» **What to work on**: Tally the lines in the data below where the word "Incendio" appears, and give the tally alone.
══════════
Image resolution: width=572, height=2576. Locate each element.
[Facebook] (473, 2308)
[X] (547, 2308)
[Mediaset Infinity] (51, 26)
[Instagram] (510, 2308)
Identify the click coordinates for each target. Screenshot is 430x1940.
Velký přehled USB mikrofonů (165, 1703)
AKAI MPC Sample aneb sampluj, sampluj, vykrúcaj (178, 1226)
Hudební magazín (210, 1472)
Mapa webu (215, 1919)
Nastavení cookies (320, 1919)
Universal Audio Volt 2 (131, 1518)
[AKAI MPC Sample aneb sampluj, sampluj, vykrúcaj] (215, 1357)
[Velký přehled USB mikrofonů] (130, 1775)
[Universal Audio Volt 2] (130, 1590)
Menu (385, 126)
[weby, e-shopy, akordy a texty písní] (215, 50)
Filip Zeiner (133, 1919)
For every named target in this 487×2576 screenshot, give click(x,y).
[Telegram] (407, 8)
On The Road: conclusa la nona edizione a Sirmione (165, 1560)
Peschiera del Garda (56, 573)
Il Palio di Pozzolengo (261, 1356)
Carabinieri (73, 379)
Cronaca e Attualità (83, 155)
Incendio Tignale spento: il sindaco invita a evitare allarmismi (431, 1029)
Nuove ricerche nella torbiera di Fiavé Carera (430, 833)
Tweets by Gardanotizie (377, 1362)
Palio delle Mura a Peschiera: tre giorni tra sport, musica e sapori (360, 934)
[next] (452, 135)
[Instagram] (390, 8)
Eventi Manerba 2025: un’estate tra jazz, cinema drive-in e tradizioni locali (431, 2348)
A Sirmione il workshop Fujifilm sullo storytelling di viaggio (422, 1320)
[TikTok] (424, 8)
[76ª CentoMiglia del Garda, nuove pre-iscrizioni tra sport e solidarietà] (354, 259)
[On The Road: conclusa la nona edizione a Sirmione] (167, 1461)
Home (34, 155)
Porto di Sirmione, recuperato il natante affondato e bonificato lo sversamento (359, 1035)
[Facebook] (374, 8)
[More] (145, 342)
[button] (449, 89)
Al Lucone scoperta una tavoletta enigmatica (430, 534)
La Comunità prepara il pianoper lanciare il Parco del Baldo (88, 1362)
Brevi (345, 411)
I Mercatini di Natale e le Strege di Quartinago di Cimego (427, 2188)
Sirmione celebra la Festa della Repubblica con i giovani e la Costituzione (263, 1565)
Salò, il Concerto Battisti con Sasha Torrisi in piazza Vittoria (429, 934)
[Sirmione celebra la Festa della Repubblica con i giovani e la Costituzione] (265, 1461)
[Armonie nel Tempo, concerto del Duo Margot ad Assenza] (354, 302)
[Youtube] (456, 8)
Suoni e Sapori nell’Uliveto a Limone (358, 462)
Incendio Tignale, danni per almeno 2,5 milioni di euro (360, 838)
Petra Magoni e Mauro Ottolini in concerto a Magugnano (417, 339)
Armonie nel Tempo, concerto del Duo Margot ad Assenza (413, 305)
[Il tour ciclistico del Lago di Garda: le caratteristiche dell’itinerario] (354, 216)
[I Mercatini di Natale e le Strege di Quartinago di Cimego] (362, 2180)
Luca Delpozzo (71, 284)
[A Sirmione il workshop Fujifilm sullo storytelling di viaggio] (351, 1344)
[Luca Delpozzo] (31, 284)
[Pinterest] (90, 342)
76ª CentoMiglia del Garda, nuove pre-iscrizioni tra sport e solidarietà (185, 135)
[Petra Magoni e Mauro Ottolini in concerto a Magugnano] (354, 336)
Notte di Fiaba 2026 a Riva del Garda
══════════
» **Task answer**: 2